Kinetic analysis of biochemical differentiation in Dictyostelium discoideum.

The metabolic network leading to accumulation of cellulose, trehalose, and mucopolysaccharide during development of Dictyostelium discoideum was simulated on a computer. The program consists of a metabolic map, the measured specific activity of the enzymes involved at each stage in development, and the substrate and inhibitor affinities. The Km values of four enzymes, amylase, UDP-galactose polysaccharide transferase, UDP-galactose epimerase, and cellulose synthetase, were determined for this study. At each iteration (1 min) during the period simulated (1500 min), the in vivo activity was calculated for each enzyme using Michaelis-Menten equations and new values for metabolites and end products were generated. The computed values for the concentration of both metabolites and polysaccharides were in close agreement with the measured values at all stages of development.
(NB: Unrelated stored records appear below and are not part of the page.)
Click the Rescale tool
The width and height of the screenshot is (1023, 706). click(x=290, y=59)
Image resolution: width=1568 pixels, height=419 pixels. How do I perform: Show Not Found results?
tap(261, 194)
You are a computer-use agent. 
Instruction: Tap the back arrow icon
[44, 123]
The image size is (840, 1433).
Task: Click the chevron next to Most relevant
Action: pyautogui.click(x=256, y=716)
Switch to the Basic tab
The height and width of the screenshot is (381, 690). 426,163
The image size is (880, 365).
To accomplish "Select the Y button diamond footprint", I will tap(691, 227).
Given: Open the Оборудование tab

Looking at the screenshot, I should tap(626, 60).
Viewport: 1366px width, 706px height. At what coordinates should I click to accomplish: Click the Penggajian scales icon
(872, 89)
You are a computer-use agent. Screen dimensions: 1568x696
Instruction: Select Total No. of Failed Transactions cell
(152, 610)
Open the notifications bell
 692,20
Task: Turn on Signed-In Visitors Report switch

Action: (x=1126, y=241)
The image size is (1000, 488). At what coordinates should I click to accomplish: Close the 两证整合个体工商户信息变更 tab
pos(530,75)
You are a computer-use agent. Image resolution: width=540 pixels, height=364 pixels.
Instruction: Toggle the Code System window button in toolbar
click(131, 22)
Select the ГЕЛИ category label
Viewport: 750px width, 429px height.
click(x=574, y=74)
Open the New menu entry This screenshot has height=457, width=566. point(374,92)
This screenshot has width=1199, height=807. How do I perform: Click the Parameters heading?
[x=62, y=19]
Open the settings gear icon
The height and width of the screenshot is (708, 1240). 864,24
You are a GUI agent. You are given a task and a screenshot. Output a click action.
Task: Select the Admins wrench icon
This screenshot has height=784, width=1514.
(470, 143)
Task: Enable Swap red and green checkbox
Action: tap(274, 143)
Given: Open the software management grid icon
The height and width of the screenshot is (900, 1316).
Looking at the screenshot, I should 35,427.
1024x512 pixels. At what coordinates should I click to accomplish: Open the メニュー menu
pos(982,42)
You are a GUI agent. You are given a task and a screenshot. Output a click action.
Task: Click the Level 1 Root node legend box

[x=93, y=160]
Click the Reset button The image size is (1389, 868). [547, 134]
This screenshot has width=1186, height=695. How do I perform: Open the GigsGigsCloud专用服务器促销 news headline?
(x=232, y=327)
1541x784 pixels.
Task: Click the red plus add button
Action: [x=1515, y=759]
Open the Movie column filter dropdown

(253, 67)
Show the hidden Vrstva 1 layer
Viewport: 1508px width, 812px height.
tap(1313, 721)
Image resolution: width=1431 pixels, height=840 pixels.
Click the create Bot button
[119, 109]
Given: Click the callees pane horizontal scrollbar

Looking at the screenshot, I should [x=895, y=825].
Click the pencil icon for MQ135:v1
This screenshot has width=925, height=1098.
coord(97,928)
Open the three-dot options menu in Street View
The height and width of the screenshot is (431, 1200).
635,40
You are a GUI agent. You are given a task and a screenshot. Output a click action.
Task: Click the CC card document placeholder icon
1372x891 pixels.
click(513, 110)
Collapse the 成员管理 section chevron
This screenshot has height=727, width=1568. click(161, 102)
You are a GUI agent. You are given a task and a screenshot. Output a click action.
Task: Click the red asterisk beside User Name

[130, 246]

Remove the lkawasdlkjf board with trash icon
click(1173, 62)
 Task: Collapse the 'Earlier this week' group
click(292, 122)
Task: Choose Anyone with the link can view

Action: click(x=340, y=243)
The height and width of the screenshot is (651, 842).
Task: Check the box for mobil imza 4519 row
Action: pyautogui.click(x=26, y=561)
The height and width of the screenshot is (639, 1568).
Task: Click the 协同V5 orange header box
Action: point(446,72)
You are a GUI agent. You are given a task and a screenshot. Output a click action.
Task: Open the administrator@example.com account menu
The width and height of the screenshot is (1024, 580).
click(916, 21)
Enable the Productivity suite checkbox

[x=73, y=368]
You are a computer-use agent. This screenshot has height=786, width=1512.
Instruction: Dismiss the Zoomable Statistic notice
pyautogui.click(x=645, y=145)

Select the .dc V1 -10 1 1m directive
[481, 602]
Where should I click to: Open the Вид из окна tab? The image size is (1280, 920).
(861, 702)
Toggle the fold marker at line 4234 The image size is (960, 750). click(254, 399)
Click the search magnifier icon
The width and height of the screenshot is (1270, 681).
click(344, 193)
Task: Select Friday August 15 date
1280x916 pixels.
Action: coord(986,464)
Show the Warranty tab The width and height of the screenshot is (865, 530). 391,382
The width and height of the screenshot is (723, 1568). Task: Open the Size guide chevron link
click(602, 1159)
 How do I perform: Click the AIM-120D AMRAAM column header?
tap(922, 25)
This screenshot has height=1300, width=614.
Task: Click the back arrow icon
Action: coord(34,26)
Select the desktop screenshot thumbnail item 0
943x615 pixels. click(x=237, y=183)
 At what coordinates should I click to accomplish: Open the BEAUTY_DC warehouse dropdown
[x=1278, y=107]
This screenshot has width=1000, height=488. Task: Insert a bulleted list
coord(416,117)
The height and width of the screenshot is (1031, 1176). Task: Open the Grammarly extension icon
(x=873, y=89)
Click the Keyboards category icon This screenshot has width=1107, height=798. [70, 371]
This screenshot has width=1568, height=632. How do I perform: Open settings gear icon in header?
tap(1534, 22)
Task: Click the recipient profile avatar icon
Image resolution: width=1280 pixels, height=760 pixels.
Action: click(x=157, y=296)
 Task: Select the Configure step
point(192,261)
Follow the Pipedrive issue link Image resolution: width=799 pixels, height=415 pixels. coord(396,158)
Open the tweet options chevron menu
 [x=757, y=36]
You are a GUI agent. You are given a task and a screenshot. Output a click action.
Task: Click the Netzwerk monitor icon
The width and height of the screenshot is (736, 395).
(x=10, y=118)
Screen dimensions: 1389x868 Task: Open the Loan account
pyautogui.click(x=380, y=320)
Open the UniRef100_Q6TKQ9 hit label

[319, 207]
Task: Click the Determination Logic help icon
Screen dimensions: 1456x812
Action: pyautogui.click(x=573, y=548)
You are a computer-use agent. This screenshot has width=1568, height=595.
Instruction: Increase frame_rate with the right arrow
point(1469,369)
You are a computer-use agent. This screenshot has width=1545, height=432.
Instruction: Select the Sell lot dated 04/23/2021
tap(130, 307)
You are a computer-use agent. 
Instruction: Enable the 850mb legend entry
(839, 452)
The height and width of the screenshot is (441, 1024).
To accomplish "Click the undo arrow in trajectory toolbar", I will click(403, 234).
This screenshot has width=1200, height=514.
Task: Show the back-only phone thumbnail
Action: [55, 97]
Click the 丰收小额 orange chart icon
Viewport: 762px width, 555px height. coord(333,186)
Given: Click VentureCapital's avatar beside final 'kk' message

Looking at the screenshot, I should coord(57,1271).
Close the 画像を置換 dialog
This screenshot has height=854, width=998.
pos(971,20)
We conclude that the in vitro measured values correlate well with the measured in vivo rates when treated in this manner. The program was modified to simulate the alterations in carbohydrate metabolism which might be expected in mutant strains with reduced activity of various enzymes. Trehalose was found to overaccumulate when either the peak value of the developmentally controlled increase in the specific activity of UDPGlc pyrophosphorylase was reduced. Trehalose accumulation was decreased in simulations of mutants lacking glycogen phosphorylase or glycogen synthetase. The interaction of these metabolic pathways is discussed.